**WORK TASK:**
Reproduce, with no alteration, the span of lines that begins at the line containing "Image resolution: width=1026" and ends at the last line of the records, both ends included, and nothing else.

**Data items:**
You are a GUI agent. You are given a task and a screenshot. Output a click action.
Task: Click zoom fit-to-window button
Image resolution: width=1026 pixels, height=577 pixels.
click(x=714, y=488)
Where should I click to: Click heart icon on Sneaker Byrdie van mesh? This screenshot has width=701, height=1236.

**ANSWER SECTION:**
Image resolution: width=1026 pixels, height=577 pixels.
click(x=714, y=488)
Where should I click to: Click heart icon on Sneaker Byrdie van mesh? This screenshot has width=701, height=1236.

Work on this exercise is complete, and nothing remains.